KANSAS CITY, Mo. — Rookie wide receiver Rashee Rice is from Dallas and played in college at SMU, so he’s never played a game in weather remotely approaching that from Saturday night’s Kansas City Chiefs wild-card playoff game at Arrowhead Stadium.
Rice looked like a natural with the temperature at minus 4 degrees at kickoff, the fourth-coldest playoff game in NFL history. Rice had 130 receiving yards, sixth most by a rookie in the playoffs, and a touchdown on eight catches as the Chiefs advanced to next week’s divisional round with a 26-7 win over the Miami Dolphins.
“I feel like, to be honest, it was another game,” Rice said. “Everybody out here was playing for each other, so it was just like we just put the weather to the side and knew that our opponents didn’t want to be out here in this cold as much as we didn’t.”
The Chiefs, who led the league during the regular season in dropped passes and were among the leaders in turnovers, played a relatively clean game given the circumstances. They had a couple of drops, but were able to overcome them each time. They didn’t commit a turnover until running back Clyde Edwards-Helaire fumbled in the final minutes as the Chiefs were merely trying to kill the clock.
Patrick Mahomes was 23-of-41 for 262 yards and had an 11-yard scoring toss to Rice, who ran a shallow crossing route, caught the short pass and ran untouched to the end zone.
“The guys accepted the challenge,” Mahomes said. “We were able to throw the ball, we were able to run the ball. … I thought the [offensive] line did a great job and we had that mentality all week that we’re going to go out there and play football. We know it’s cold, but we’re going to go out there and play football and see what happens.”
The Dolphins tried complicating those efforts by blitzing Mahomes at a rate he’s rarely seen. He faced six or more pass-rushers 14 times, the most of his career. He saw five or more rushers on 51.2% of his dropbacks, which was tied for the highest rate of his career.
But Mahomes wasn’t sacked and he didn’t commit a turnover.
“I don’t think they were anticipating us throwing the ball quite as much as we did, but we were able to come out and sling it,” coach Andy Reid said. “A lot of quarterbacks can’t do that, what he did in that kind of weather.”
Rice was the Chiefs’ leading wide receiver during the regular season by a wide margin. He improved as the season progressed and twice went for more than 100 yards in his final six games.
“Some of those guys hit that rookie wall and it seems like he just kind of pushed right through it and he’s just continued to get better and better and he’s a great player,” Mahomes said. “He has that right mentality. He comes to work every single day and he made a lot of great plays for us today that helped us win the football game.”
The rest of the Chiefs’ wide receivers struggled much of the season. They were counting on significant production from Kadarius Toney, Marquez Valdes-Scantling and Skyy Moore but got it from none of them so Rice’s emergence was essential.
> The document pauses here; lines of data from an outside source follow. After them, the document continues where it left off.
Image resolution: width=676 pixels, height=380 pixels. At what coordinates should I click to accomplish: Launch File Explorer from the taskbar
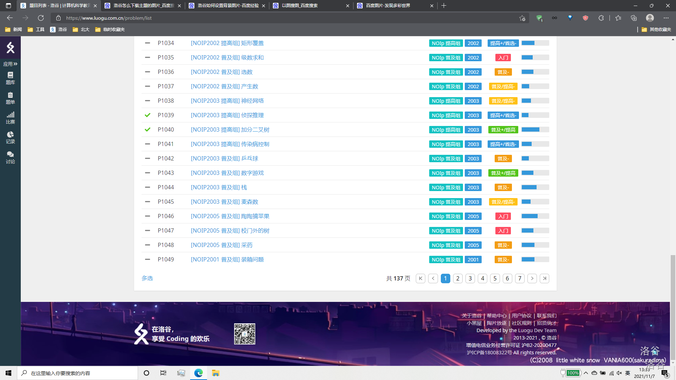(215, 373)
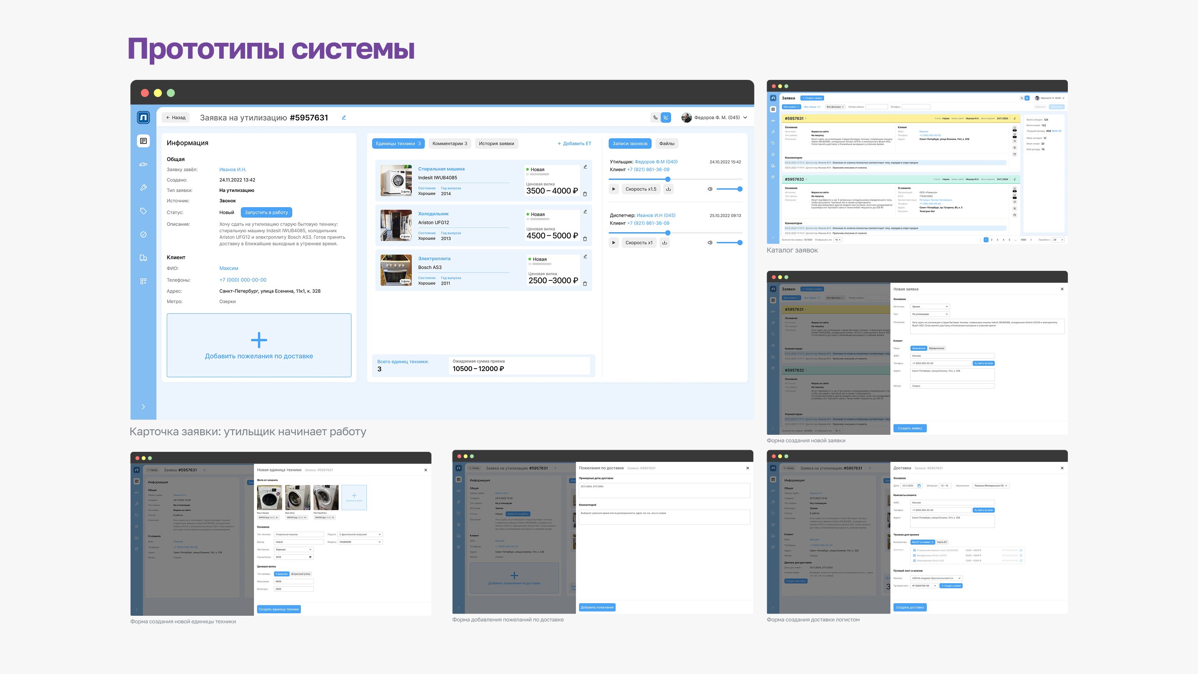Delete the Стиральная машина Indesit unit with trash icon
The width and height of the screenshot is (1198, 674).
[x=585, y=194]

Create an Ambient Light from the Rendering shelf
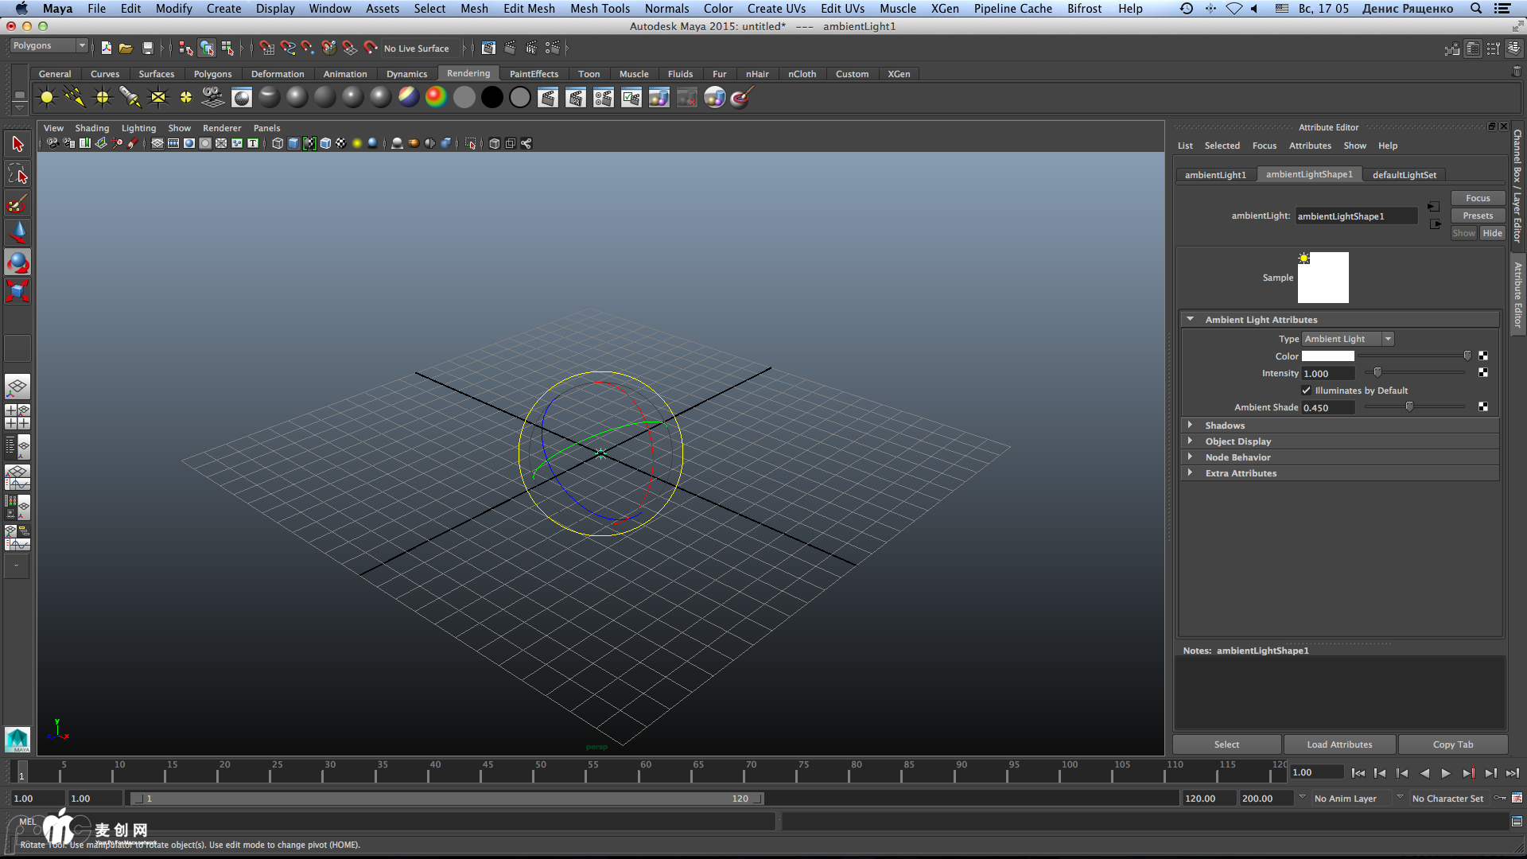(46, 97)

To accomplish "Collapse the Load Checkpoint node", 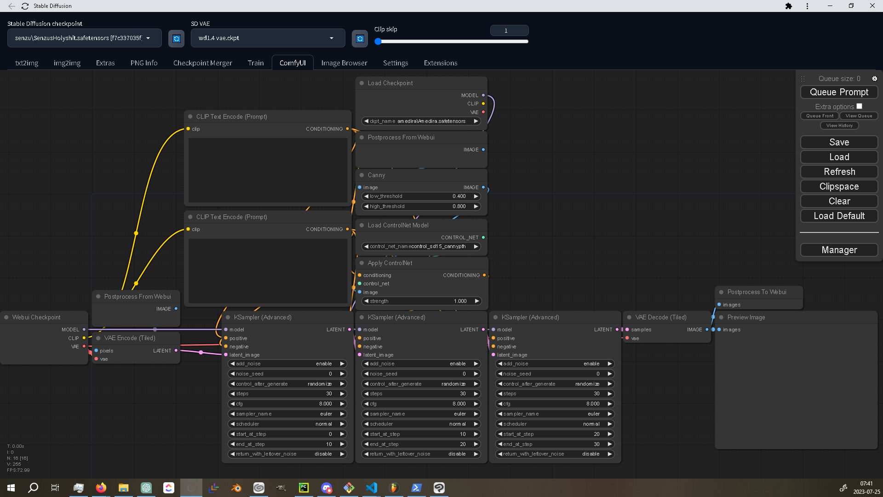I will coord(361,83).
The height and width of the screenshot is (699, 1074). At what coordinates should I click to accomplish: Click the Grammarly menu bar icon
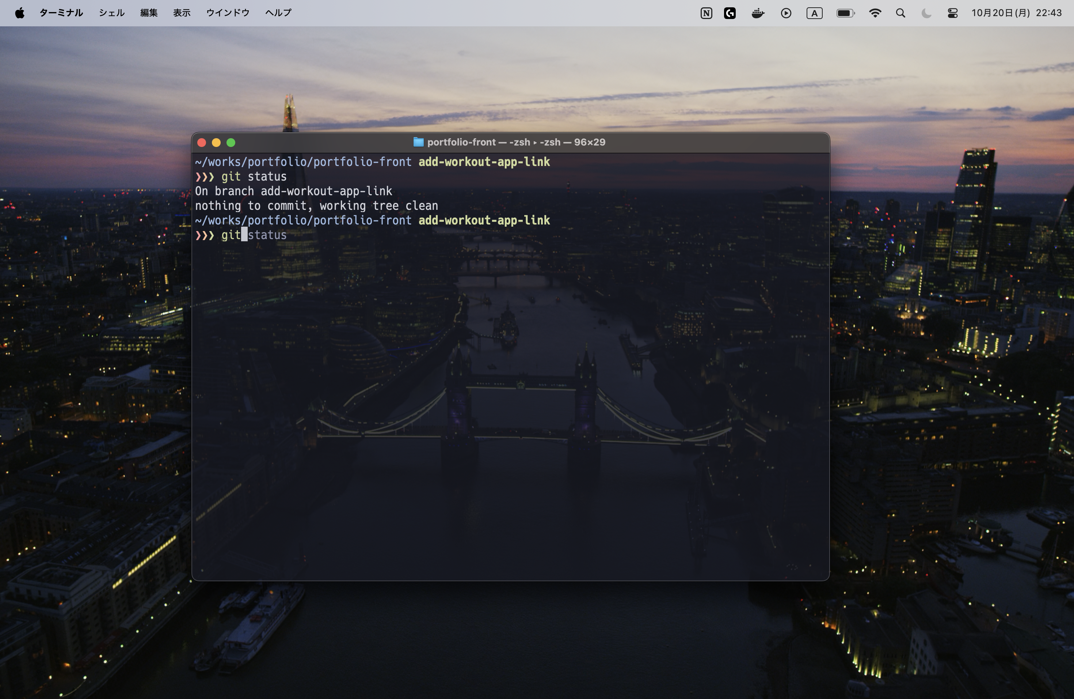point(730,14)
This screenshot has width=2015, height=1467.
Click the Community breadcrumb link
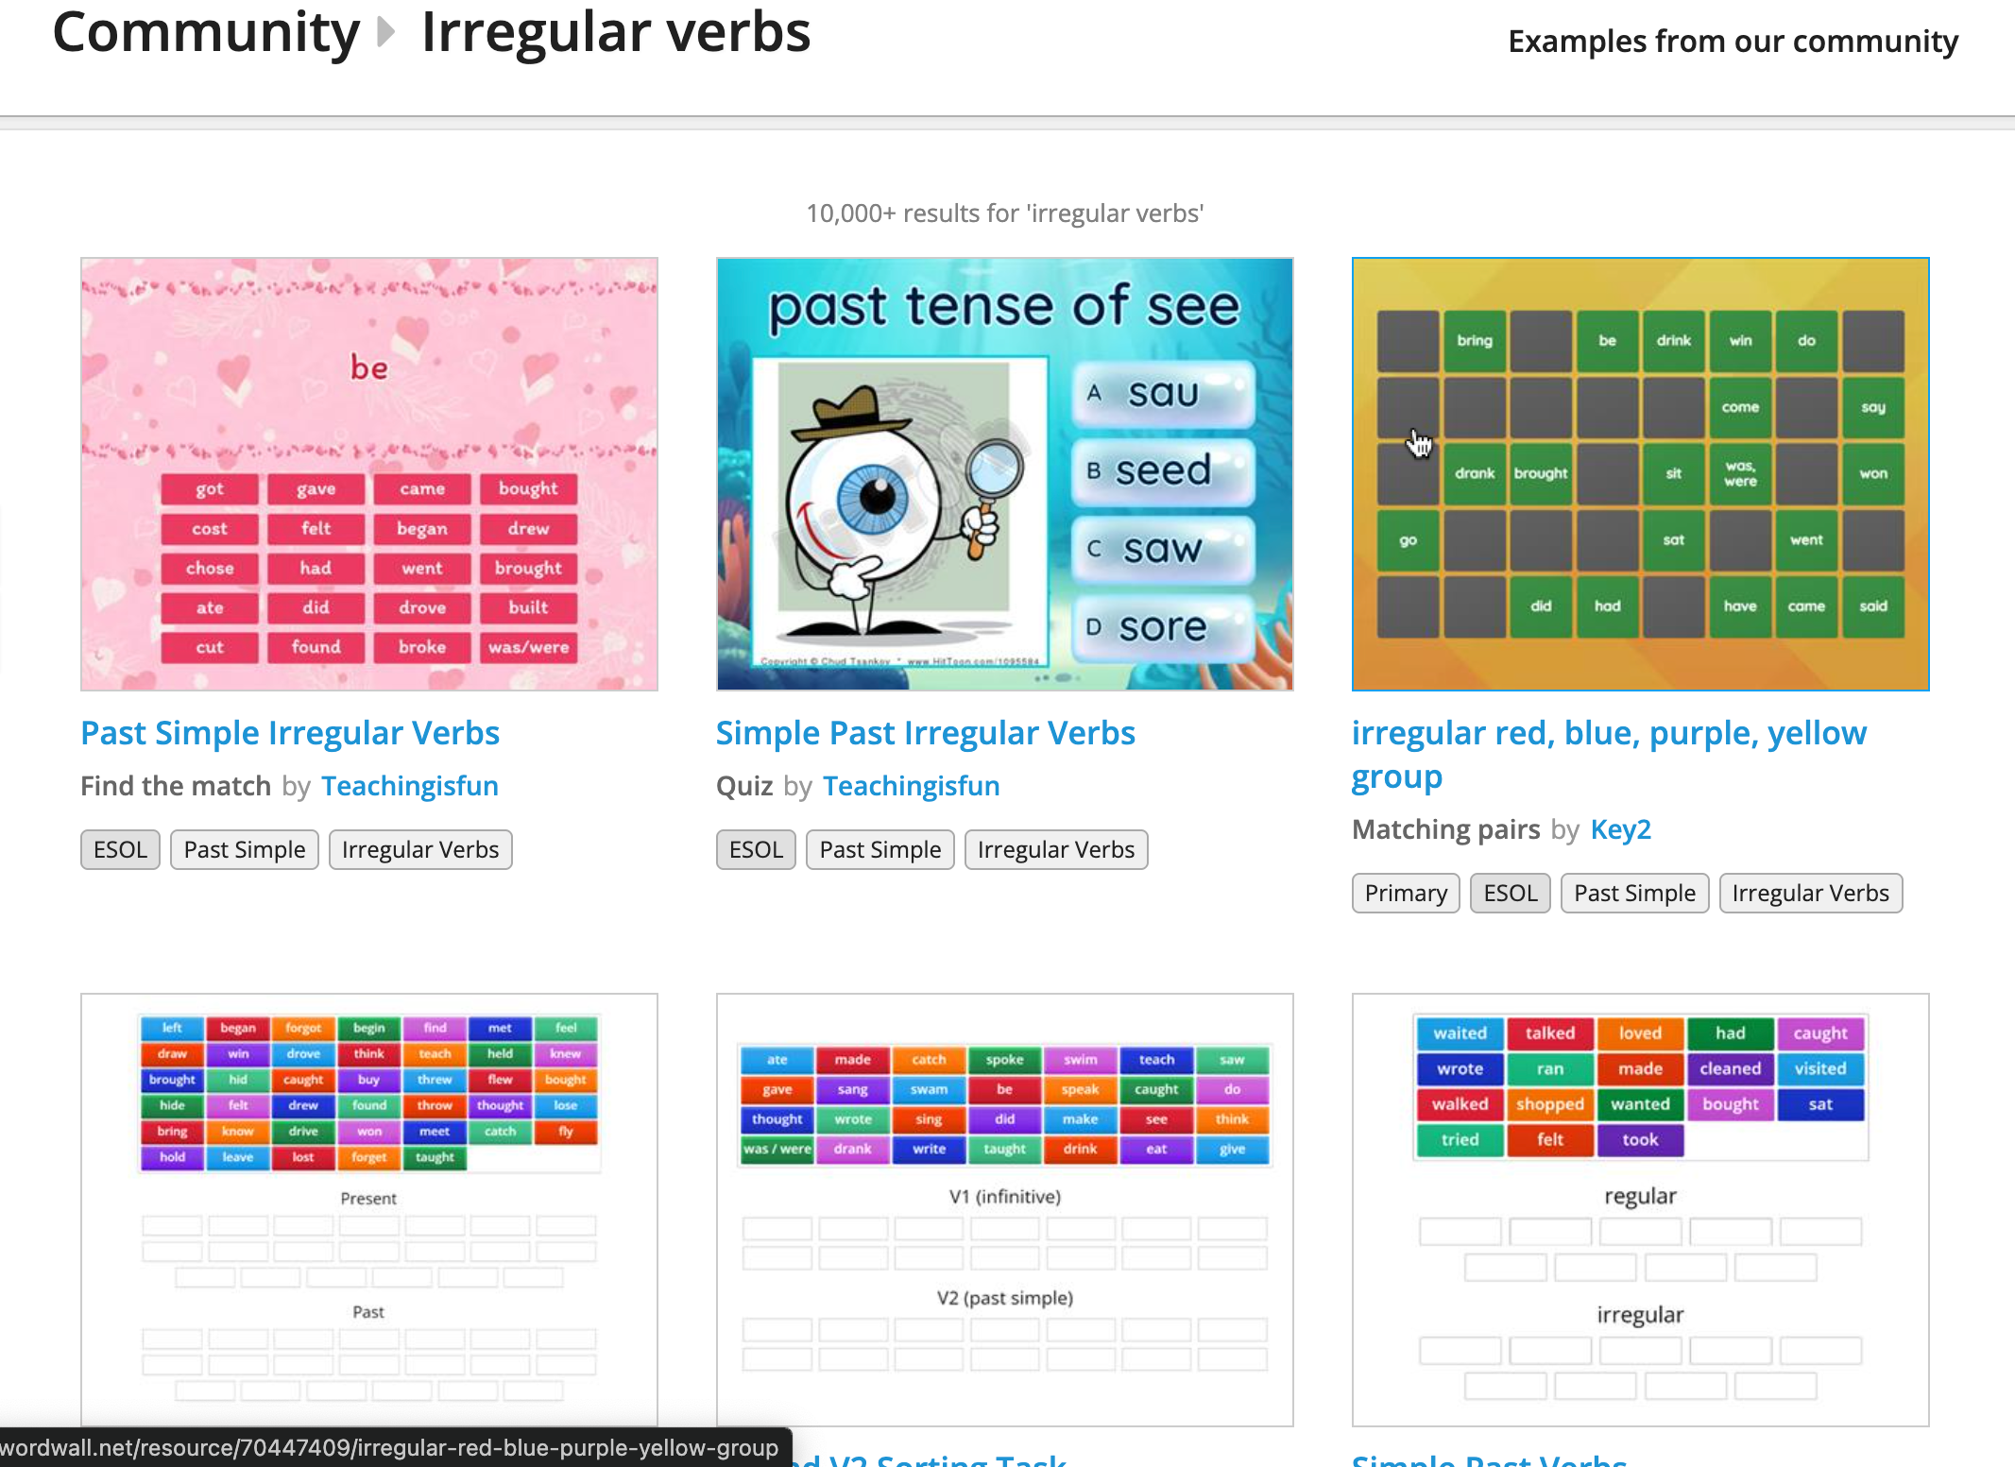[x=206, y=33]
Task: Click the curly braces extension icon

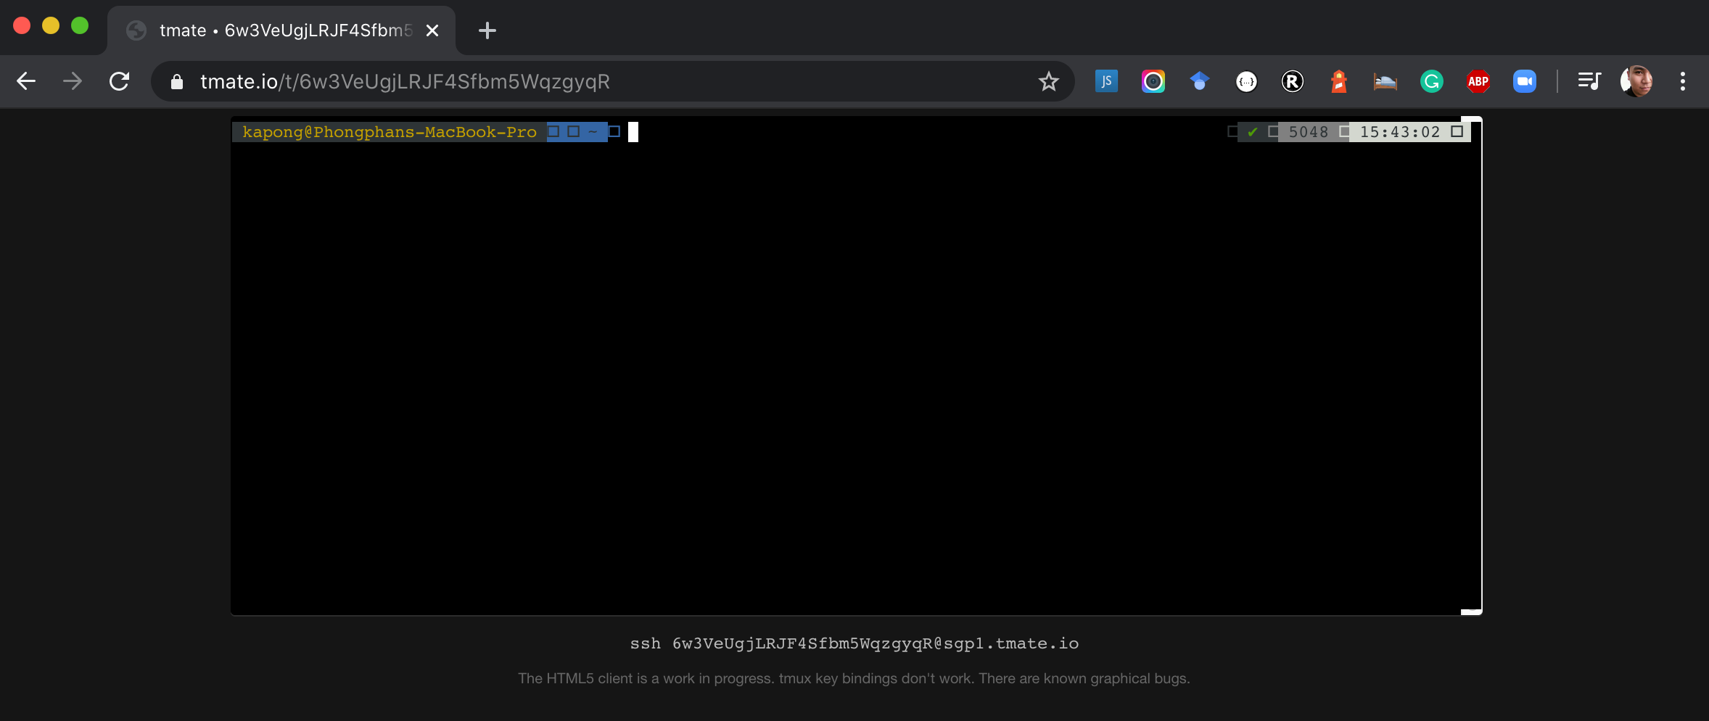Action: [1246, 81]
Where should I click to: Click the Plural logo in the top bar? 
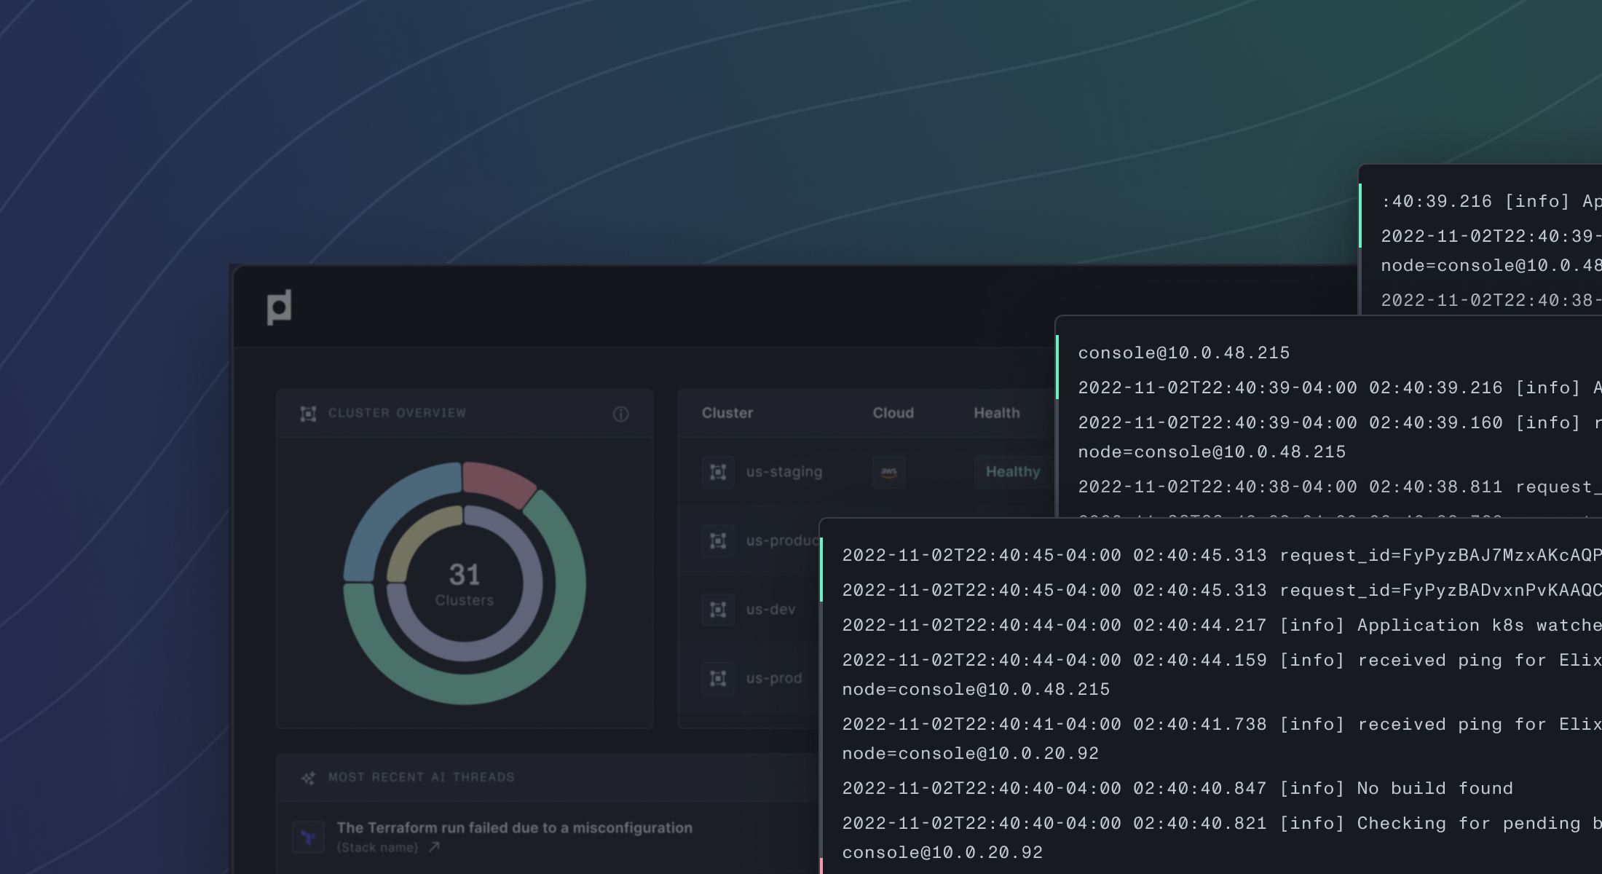(x=279, y=307)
Tight end Travis Kelce caught seven passes against the Dolphins. Otherwise, none of their receivers had more than two catches.
“It’s hard to believe that he’s a rookie,” Reid said of Rice. “The best part about him is he just keeps working. He’s relentless with that and he’s got a good relationship [with Mahomes]. He’s got Pat’s respect and he wants to do it the right way.
“He’s getting better every week and so I think we’ve seen that the last four games, five games.”